Two weeks ago, Gustavo Castro fell to the floor and pretended to be dead, waiting for the gunmen who shot Honduran environmental activist Berta Cáceres to leave her house. He survived, and in doing so, became the only witness to a murder that has since drawn international attention towards a massive hydroelectric project Cáceres had protested against for nearly a decade.
Now, nearly 50 activist groups are demanding the Dutch government distance itself from the project, known as Agua Zarca, and to take steps to protect Castro. In a letter Monday, the activists called on Amsterdam to direct Netherlands Development Finance Co., or FMO, to divest from Agua Zarca, which the indigenous Lenca people say will cut off vital river access. The letter also demands that FMO review its portfolio to ensure it is not invested in other projects in Lenca territory.
Additionally, the activists demanded that Amsterdam press Tegucigalpa allow international bodies and non-governmental organizations to help with the investigation into Cáceres’s murder and to “use all diplomatic means at its disposal to ensure the safe return of Gustavo Castro, witness to Berta’s murder, to Mexico.” Castro, a Mexican citizen, is staying at the Mexican Embassy in Honduras after he was told on March 6 that he could not leave the country.
FMO first invested in Agua Zarca in 2014, a year after another activist, Tomás García, was shot and killed by a Honduran soldier during a protest against the project. The Dutch bank claims it has addressed the indigenous communities’ concerns through a plant redesign, but admits that “unrest continues.” Nanno Kleiterp, FMO’s chief executive, and the company’s energy sector director, have pledged to travel to Honduras to meet with the affected communities.
The bank says that whether it will pull out of the project is “a legitimate question to ask, and a question we ask ourselves.”
But that’s not good enough for the writers of Monday’s letter.
“FMO knew, or should have known, at the time of its investment in 2014 that the Agua Zarca project had the potential to result in conflict and violence,” they wrote.

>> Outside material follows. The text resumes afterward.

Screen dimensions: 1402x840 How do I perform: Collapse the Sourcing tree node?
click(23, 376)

In a March 7 letter in the local newspaper, La Prensa, Castro claimed his life was in danger, that the crime scene had been altered, and that Honduran authorities were investigating other members of Cáceres’s organization — the Civic Council of Popular and Indigenous Organizations (COPINH) — rather than individuals who had threatened her in the past. He also claimed the government questioned him for days after Cáceres’s March 3 death without allowing him to rest.

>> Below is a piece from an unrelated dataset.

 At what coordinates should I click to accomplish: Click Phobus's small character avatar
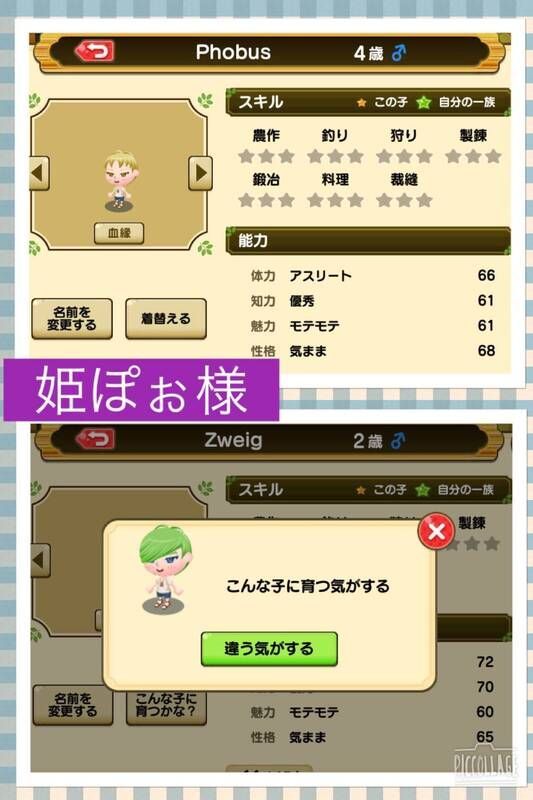click(x=120, y=181)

The NGOs plan to similarly lobby other Agua Zarca investors. One of them, FinnFund, issued a statement pledging to monitor the “development of the situation.”
“There is no information that confirms the identity of [Cáceres’s] killers,” FinnFund said in the statement issued through Agua Zarca project manager Desarollos Energeticos S.A. “FinnFund hopes that they will be brought to justice.”
Tomás Gomez, the current coordinator of COPINH, said that is unlikely as long as the Honduran government is in charge of the investigation. In a phone call with Foreign Policy Tuesday, Gomez said that his community has “seen that there isn’t any line of investigation” into Cáceres’s murder.
“The interest of the state is not to explain the murder,” he said. “They’ve been looking for the way to clean their image at the international level.” The government has labeled the murder as a “crime of passion” and arrested Aureliano Molina Villanueva, another member of COPINH.
Gomez and his organization want the government to come to an agreement with the Inter-American Commission for Human Rights to launch an independent investigation.
“Berta Cáceres was the object of systematic threats and intimidation and this has all been documented,” Gomez said. “We demand that the project Agua Zarca is completely cancelled.”